Extrait de page ▸

________________________

L'ancien secrétaire d'Etat à l'Intégration, le finistérien d'origine togolaise, Kofi Yamgnane, qui a quitté la politique en 2008, propose une réponse collective aux lettres anonymes reçues depuis son élection de maire de St Coulitz. Un livre qu'il présente à la Bibliothèque Vagabonde à Brest.
"J'ai 6 cartons de lettres, ça fait 30 ans que cela dure." Des courriers d'injures, d'insultes, le plus souvent anonymes. Voilà ce qui a atterrit dans la boîte aux lettres de Kofi Yamgnane après son élection comme maire de Saint-Coulitz dans le Finistère. C'était en 1989. Il était devenu sans le savoir, sans l'avoir rêvé, simplement poussé par les habitants de son village le premier maire noir issu de l'Afrique post-coloniale.
Bibliothèque vagabonde avec Kofi Kamgnane
Débarqué en 1964 du Togo à Brest pour y entrer en classe préparatoire aux grandes écoles d'ingénieurs, il ne s'attendait pas à un tel destin, considéré comme certains comme "un crime de lèse-majesté". "Je n'ai jamais pensé que cela pouvait être un crime, mais ceux qui m'ont écrit me l'ont dit, que je n'étais pas à ma place. "Sale nègre remonte dans tes arbres", "retourne chez toi, laisse la place à un vrai Breton pour devenir maire."
Ces missives, conservées dans son "musée des horreurs" l'ont choqué, l'ont aussi effrayé lorsque certaines formulaient des menaces à l'encontre de ses enfants. Kofi Yamgnane a alors même pensé renoncer, tout arrêter. Sa femme l'en a dissuadé: " Tu ne vas pas donner raison à ces gens-là alors que beaucoup de bretons t'écrivent pour te féliciter, pour se réjouir, tu ne peux pas faire ça. Rien que pour eux, tu ne peux pas faire ça."

________________________

Données fournies ▸
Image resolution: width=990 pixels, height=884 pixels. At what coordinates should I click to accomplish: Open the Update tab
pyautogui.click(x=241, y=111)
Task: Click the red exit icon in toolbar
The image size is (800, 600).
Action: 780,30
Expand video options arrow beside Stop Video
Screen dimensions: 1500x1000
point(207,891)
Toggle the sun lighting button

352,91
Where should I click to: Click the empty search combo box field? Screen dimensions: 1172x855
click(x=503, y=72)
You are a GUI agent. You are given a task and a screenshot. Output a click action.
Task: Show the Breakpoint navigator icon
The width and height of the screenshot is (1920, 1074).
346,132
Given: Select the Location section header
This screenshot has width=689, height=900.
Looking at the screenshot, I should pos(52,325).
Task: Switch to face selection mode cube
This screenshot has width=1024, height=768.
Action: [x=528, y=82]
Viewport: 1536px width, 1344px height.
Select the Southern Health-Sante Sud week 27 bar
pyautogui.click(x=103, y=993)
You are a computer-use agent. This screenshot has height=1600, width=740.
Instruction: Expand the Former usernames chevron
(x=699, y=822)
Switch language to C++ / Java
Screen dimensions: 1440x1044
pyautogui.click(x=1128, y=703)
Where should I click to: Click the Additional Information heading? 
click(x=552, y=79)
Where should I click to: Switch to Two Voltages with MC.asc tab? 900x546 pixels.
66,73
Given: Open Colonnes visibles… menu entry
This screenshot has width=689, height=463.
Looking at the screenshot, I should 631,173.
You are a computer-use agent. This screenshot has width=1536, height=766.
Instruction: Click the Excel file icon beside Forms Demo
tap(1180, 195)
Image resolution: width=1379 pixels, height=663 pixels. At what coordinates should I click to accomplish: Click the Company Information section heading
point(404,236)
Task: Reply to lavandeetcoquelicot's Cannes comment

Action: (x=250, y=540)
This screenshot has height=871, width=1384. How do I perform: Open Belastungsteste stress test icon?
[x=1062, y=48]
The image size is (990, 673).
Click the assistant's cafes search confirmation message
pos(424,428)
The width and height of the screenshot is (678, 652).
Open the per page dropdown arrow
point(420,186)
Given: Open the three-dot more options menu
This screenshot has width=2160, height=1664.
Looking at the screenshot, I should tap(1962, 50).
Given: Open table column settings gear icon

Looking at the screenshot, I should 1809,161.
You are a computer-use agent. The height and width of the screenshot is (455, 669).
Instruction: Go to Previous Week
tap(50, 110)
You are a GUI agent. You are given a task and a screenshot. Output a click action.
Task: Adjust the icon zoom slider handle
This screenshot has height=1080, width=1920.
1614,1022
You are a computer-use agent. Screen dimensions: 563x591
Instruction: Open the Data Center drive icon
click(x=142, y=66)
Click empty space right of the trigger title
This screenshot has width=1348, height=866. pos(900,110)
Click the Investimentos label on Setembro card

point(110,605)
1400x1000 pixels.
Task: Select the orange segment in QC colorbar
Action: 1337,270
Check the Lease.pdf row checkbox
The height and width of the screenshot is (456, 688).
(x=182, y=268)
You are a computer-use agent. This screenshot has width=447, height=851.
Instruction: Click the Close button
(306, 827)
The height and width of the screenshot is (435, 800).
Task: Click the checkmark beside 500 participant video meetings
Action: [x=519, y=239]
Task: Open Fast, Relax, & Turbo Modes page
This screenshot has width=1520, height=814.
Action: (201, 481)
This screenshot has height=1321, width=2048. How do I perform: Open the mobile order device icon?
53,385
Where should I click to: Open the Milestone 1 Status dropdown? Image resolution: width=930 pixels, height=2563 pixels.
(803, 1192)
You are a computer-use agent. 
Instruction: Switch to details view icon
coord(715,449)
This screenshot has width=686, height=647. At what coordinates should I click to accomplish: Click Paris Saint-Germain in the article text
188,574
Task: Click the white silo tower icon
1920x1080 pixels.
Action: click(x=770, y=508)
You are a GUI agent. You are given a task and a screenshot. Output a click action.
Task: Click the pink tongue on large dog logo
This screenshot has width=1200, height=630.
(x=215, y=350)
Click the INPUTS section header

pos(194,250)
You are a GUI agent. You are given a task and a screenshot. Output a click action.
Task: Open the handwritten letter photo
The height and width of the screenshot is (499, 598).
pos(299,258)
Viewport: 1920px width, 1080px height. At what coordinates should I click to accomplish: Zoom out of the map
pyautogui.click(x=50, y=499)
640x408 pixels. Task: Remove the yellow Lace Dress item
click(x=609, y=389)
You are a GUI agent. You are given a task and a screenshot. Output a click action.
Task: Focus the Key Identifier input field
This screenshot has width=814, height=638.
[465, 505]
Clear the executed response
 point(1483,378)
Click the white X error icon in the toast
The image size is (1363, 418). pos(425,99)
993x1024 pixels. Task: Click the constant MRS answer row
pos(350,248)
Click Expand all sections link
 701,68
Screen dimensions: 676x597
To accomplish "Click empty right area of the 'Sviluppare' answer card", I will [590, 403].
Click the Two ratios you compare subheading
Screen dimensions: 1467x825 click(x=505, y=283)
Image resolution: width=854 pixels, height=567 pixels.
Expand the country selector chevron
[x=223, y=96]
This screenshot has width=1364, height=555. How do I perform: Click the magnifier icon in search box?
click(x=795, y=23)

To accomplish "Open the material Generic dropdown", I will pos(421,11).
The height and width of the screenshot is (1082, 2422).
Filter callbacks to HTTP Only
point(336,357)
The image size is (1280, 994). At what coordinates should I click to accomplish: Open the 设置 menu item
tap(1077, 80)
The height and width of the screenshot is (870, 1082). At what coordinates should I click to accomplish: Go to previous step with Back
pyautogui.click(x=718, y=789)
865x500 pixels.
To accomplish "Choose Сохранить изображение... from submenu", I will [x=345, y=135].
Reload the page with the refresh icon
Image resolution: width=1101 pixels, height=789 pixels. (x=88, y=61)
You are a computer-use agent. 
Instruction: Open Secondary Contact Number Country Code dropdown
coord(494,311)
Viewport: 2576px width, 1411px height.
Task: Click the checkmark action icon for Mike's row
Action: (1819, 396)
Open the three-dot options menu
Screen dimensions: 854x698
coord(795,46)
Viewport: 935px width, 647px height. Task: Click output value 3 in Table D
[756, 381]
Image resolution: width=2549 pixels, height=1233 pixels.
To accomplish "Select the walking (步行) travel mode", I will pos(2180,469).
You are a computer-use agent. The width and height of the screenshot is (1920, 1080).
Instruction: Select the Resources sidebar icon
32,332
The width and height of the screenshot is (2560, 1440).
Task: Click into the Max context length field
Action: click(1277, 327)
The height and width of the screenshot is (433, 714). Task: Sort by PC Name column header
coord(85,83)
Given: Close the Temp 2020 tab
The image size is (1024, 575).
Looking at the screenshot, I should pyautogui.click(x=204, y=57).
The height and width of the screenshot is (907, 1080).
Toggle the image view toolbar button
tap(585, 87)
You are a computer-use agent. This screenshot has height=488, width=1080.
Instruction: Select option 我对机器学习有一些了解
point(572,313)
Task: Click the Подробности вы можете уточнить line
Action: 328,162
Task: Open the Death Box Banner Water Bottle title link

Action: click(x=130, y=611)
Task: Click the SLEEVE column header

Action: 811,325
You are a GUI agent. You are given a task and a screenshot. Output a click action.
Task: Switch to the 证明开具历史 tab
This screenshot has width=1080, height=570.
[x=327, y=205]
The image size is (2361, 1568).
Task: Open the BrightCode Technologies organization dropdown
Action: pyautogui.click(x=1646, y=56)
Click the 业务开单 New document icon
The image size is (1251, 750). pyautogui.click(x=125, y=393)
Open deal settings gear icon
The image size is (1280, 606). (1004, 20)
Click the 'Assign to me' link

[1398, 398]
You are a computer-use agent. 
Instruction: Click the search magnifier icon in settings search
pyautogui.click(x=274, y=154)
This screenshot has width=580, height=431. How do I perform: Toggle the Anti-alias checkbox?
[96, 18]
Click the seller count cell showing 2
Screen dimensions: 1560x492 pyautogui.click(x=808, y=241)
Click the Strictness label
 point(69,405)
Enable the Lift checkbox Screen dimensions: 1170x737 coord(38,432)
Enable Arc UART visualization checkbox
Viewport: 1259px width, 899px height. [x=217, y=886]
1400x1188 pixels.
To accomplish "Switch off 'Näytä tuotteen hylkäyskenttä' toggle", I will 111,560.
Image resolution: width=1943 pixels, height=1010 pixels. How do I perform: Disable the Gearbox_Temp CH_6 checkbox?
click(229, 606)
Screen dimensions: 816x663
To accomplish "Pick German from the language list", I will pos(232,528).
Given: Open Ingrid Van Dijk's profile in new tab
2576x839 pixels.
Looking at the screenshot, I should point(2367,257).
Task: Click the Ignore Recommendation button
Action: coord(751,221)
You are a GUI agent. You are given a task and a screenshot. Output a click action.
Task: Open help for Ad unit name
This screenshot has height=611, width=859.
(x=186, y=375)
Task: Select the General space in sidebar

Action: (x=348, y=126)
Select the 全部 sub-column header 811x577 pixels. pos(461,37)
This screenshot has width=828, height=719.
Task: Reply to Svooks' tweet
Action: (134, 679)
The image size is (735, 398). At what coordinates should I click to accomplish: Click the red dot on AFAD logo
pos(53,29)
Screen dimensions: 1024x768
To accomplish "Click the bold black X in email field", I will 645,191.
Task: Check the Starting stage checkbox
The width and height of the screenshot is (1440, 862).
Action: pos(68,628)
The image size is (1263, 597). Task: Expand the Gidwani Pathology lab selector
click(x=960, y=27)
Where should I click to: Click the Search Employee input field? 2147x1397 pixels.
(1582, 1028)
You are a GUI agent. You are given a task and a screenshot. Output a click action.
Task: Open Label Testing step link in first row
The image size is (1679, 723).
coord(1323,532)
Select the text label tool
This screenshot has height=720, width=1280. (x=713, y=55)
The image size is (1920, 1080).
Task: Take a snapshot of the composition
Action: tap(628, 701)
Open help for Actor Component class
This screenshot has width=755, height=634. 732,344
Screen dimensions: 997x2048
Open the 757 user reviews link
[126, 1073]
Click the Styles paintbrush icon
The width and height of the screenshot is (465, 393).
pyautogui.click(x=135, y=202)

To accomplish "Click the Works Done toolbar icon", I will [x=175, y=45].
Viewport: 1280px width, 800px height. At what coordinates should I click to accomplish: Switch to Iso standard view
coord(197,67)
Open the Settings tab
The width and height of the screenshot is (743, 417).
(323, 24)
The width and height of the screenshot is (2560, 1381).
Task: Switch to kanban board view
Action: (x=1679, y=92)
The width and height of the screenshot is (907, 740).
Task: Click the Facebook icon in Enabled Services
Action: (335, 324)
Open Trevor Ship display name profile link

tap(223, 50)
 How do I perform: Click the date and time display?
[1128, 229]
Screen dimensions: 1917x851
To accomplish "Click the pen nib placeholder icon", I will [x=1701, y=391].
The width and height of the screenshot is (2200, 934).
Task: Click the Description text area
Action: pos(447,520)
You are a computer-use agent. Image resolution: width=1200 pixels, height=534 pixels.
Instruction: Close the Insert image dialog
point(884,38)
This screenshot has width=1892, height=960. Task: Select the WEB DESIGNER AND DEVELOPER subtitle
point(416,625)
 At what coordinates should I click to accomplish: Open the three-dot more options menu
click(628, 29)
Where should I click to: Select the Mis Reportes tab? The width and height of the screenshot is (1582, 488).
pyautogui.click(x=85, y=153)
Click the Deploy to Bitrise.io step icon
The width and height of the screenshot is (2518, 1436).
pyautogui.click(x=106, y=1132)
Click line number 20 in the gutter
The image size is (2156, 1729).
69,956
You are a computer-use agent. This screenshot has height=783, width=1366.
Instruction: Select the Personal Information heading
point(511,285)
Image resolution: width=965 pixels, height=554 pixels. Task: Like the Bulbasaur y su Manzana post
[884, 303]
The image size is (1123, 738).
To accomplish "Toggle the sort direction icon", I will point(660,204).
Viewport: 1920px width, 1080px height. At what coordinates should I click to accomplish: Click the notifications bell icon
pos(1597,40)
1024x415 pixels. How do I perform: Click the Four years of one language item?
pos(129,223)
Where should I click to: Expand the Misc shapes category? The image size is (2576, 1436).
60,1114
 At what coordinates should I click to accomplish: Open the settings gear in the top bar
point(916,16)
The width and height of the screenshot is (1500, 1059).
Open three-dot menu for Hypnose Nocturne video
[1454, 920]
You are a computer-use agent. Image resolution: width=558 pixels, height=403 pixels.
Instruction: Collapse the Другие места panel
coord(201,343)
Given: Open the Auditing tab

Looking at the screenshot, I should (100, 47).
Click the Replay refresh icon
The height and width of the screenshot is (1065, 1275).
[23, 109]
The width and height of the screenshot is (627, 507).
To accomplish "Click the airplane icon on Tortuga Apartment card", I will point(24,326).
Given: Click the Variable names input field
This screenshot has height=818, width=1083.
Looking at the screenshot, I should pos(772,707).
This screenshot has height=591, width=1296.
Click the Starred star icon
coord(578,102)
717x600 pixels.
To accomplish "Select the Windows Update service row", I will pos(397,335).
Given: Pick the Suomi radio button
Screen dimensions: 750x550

________________________

Consigne ▸ Reproduisez à l'identique le passage de l'article sur Kofi Yamgnane allant de « L'ancien secrétaire d'Etat » à « Vagabonde à Brest. », ces deux segments compris.

Résultat ▸
L'ancien secrétaire d'Etat à l'Intégration, le finistérien d'origine togolaise, Kofi Yamgnane, qui a quitté la politique en 2008, propose une réponse collective aux lettres anonymes reçues depuis son élection de maire de St Coulitz. Un livre qu'il présente à la Bibliothèque Vagabonde à Brest.